Anthony Mato, MD, Memorial Sloan Kettering Cancer Center, New York, NY discusses the results of a Phase I trial of DTRM-555 (NCT02900716), a novel triplet combination therapy for use in Richter’s transformation (RT) and relapsed/refractory diffuse large B-cell lymphoma (DLBCL). The triplet is comprised of DTRM-12, an irreversible Bruton tyrosine kinase inhibitor (BTKi); the mTOR inhibitor everolimus (EV); and pomalidomide (POM), an immunomodulatory drug (IMiD). Pre-clinical studies have shown that the combination can kill malignant B-cells via a synthetic lethality approach. The trial followed a standard 3 + 3 design to determine the optimal DTRM-555 dose. The results showed that adverse events were tolerable and fitted with those reported for each therapy given as a single agent. This interview took place during the 62nd American Society of Hematology (ASH) Annual Meeting and Exposition, 2020.

Transcript (edited for clarity)

I’ll be presenting a unique study called DTRM, which is a triple combination of a covalent BTK inhibitor with everolimus and pomalidomide and taken together the molecule or the regimen is called DTRM-555. And the whole premise of this study is that with targeted agents particularly in full doses, we can hit one pathway and then cancer cells are smart. They overcome it and they develop mechanisms of resistance...

I’ll be presenting a unique study called DTRM, which is a triple combination of a covalent BTK inhibitor with everolimus and pomalidomide and taken together the molecule or the regimen is called DTRM-555. And the whole premise of this study is that with targeted agents particularly in full doses, we can hit one pathway and then cancer cells are smart. They overcome it and they develop mechanisms of resistance.

Here we’re talking about using what we follow synthetically validate concept, hitting multiple key pathways and ancillary pathways simultaneously to try to induce deeper and more durable remissions in cancer cells. It’s not a new concept, it’s actually an old concept in medicine but more recently in the context of oncology you’ve seen many studies now presented with multiple targeted therapies given together for that very purpose. This is a very unique study in that the concept was developed by looking at in vitro studies to come up with the best triple combo testing it with in vivo studies and then bringing it to patients.

And so at the meeting, I’m going to be presenting data on patients with Richter’s transformation and diffuse large B-cell lymphoma heavily pretreated patient population of whom by protocol definition really could not have standard options available to them and demonstrate a near 50% response rate in the Richter’s cohort and DLBCL with responses that do appear to be ongoing.

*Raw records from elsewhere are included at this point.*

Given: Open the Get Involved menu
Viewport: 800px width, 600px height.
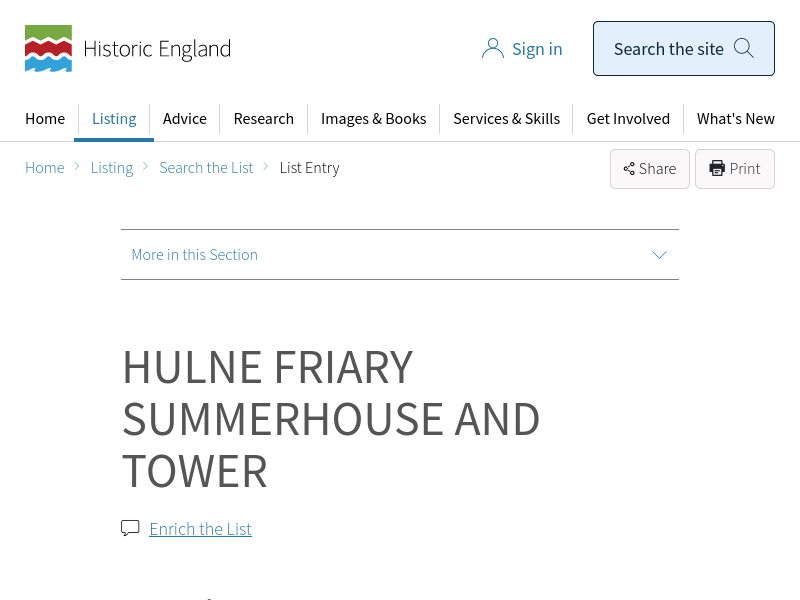Looking at the screenshot, I should tap(628, 119).
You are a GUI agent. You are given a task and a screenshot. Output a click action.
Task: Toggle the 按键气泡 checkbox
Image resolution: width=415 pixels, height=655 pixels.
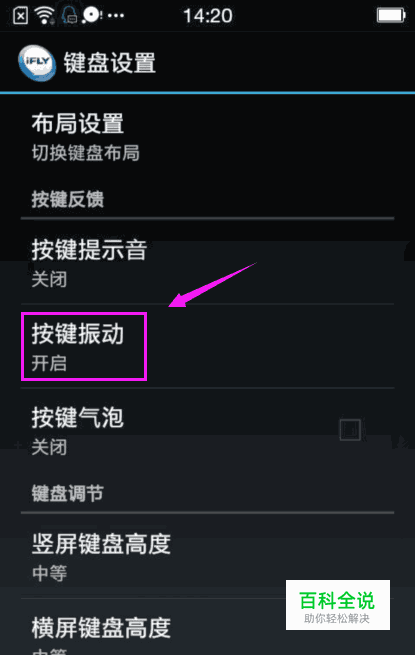[x=350, y=430]
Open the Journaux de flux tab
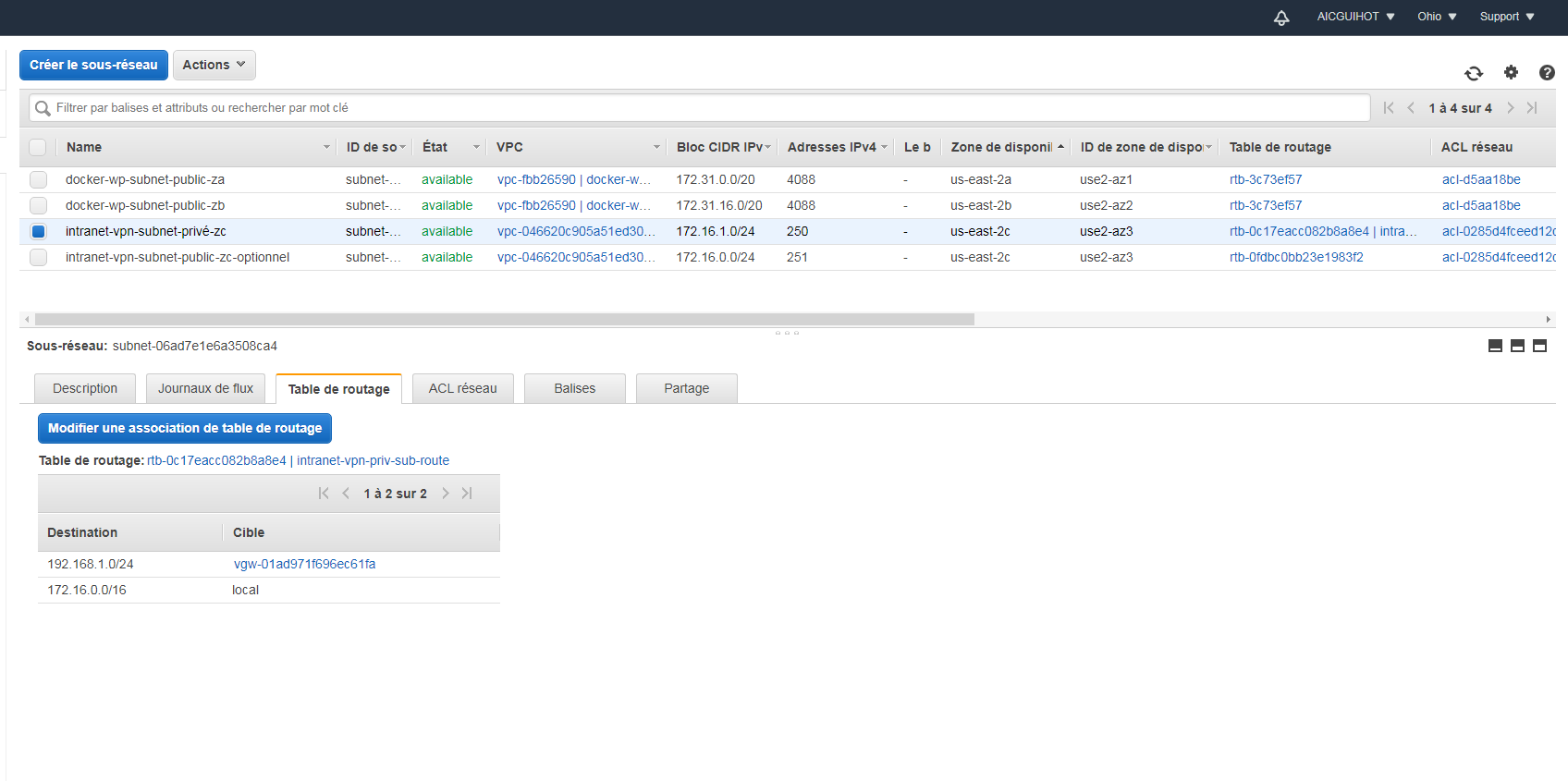 pyautogui.click(x=205, y=388)
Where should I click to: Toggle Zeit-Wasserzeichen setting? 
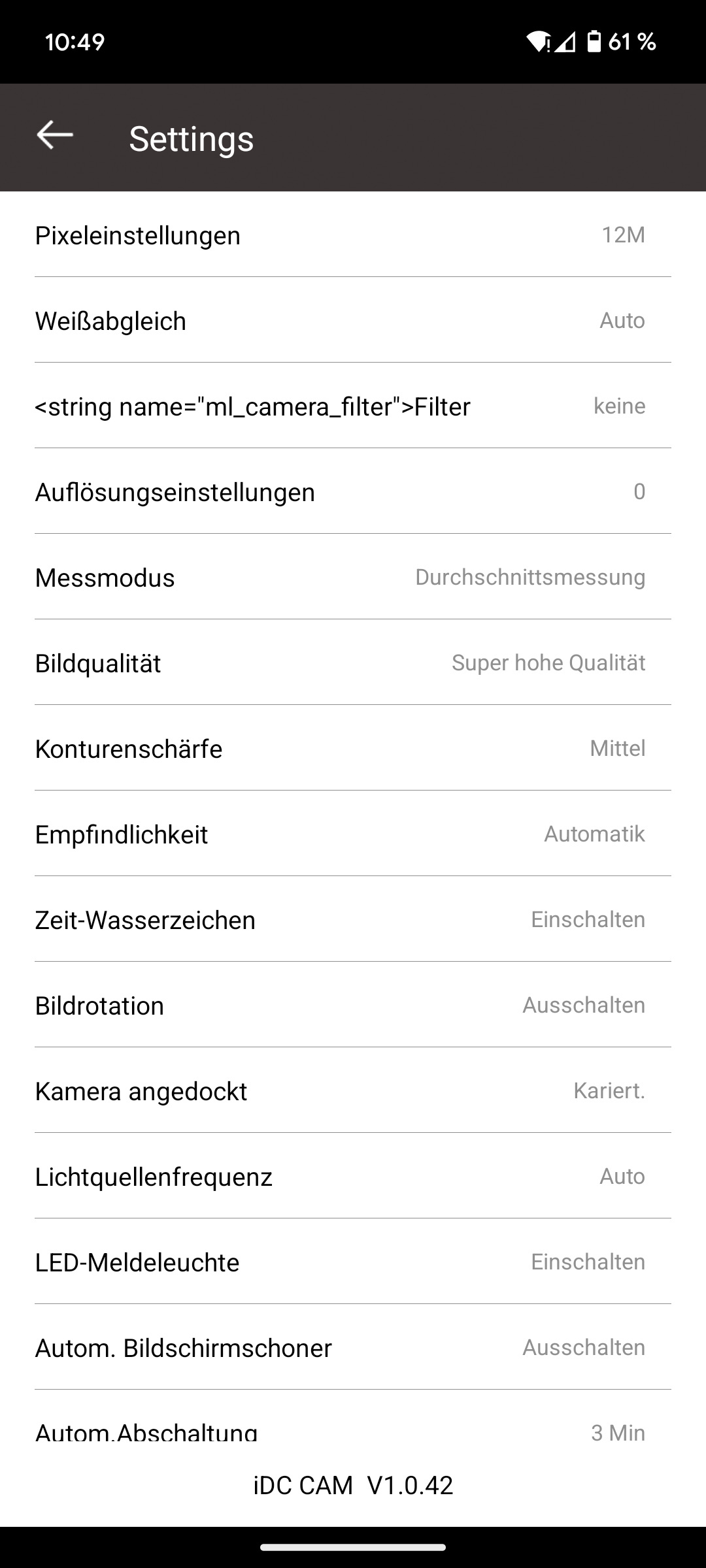353,920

So again, very early data from the phase I study, but it does appear that this combination is active. Now the way this study was conducted is that patients received these molecules all separately, so three pills once daily. But the point of the study was to come up with the appropriate low-dose, fixed-dose combination strategy. And then the next phase of the trial, the sponsor is now developing single tablets that will either have two of the compounds together or all three of the compounds together. So, a first-in-class attempt to develop multi-targeted combination therapies with one tablet, which may be very convenient for patients and may also help with adherence. So, very excited about it early on and certainly in Richter’s for example, where when you start to get out to three and four prior therapies there are certainly no standard of care and survival is measured in weeks to months. This potentially could represent an advance for select patients.